■ DATASET EXTRACT ■
================================
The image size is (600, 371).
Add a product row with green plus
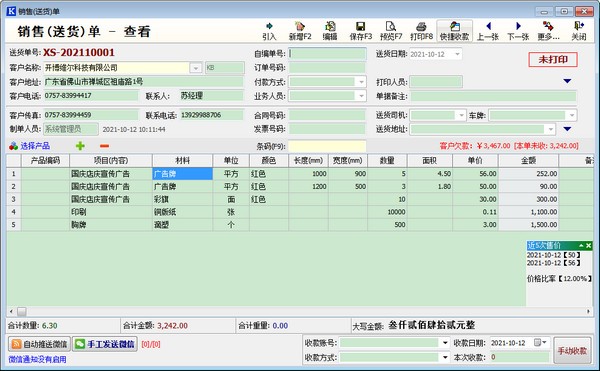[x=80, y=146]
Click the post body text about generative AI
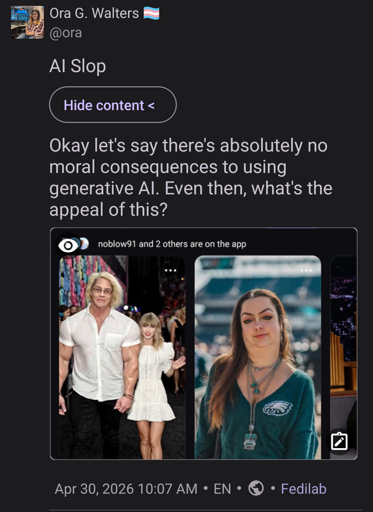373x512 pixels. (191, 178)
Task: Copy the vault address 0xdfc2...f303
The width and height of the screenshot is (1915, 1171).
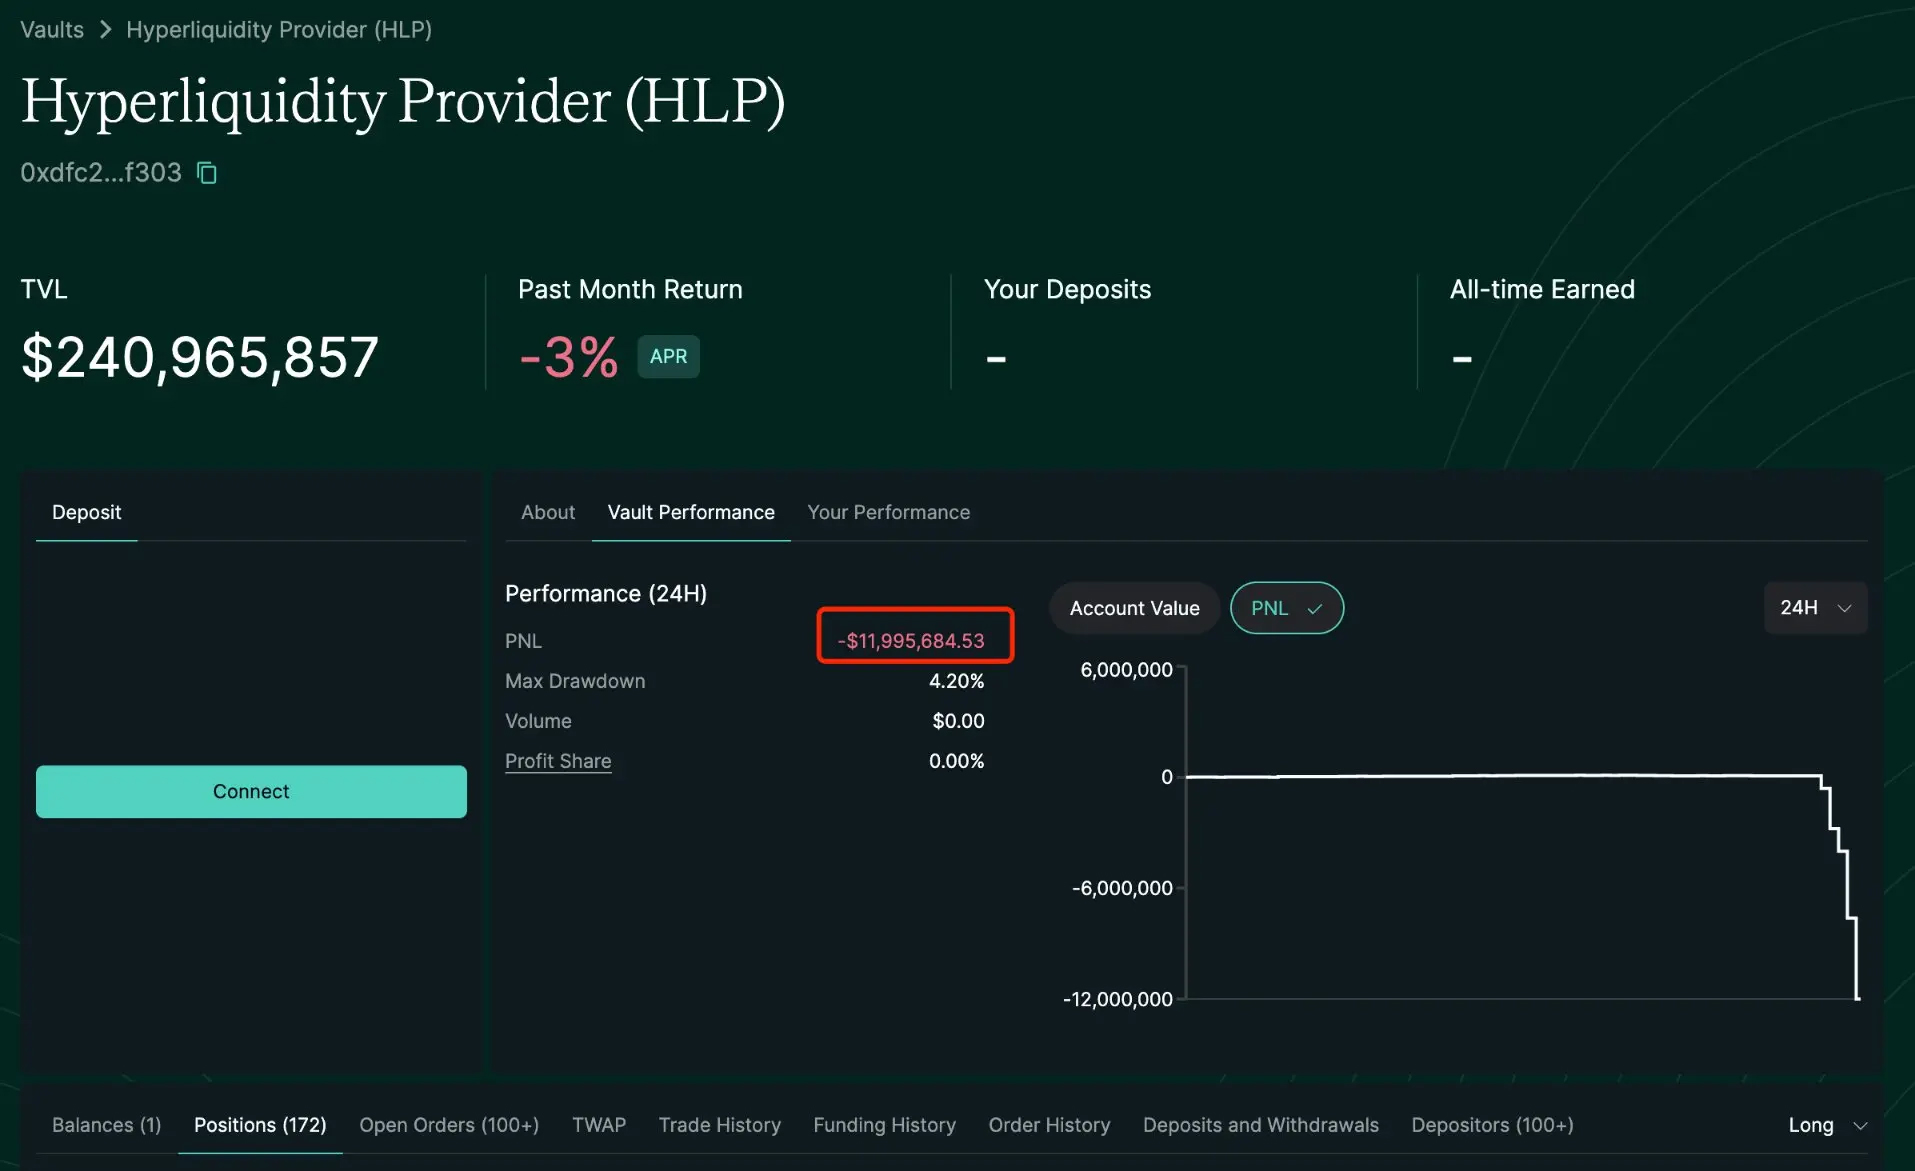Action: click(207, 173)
================================
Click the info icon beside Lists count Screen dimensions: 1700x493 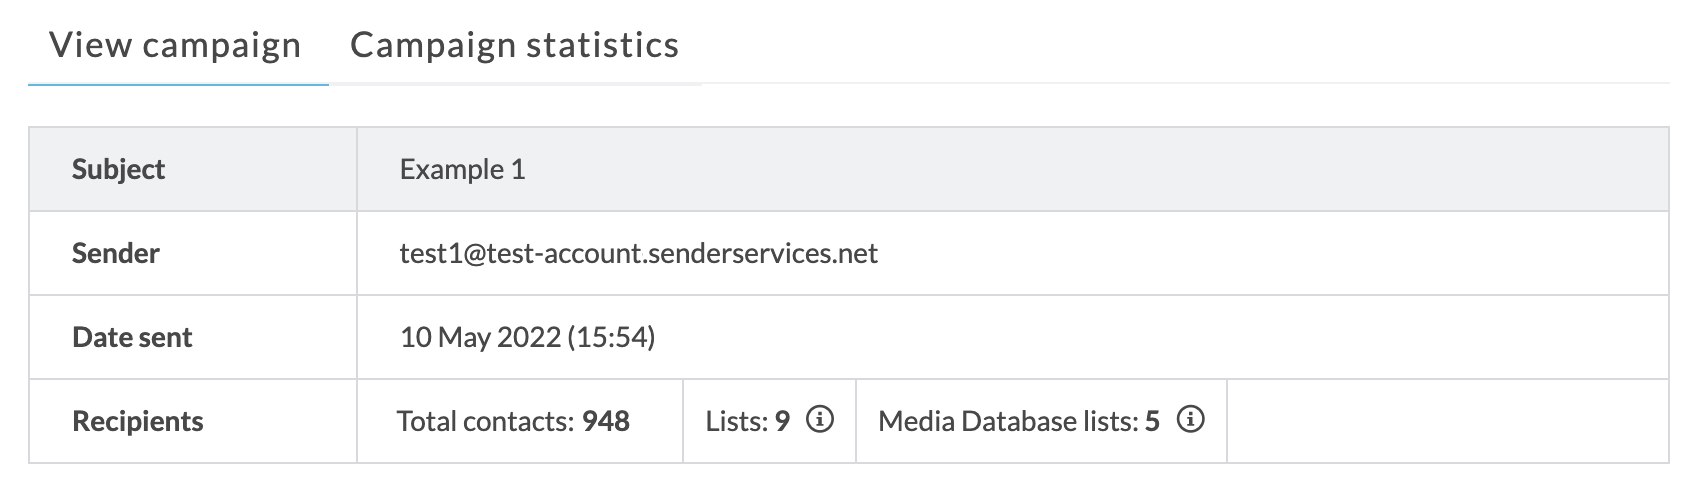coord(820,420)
================================
■ YOUR INSTRUCTIONS ■
Among the entries above, take the lines from the one with "The image size is (600, 371)." through the one with "Task: Copy the vault address 0xdfc2...f303" and retype them exactly, leaving out the pictures.

■ RESPONSE AREA ■
The image size is (600, 371).
Add a product row with green plus
[x=80, y=146]
Click the post body text about generative AI
373x512 pixels. (191, 178)
Task: Copy the vault address 0xdfc2...f303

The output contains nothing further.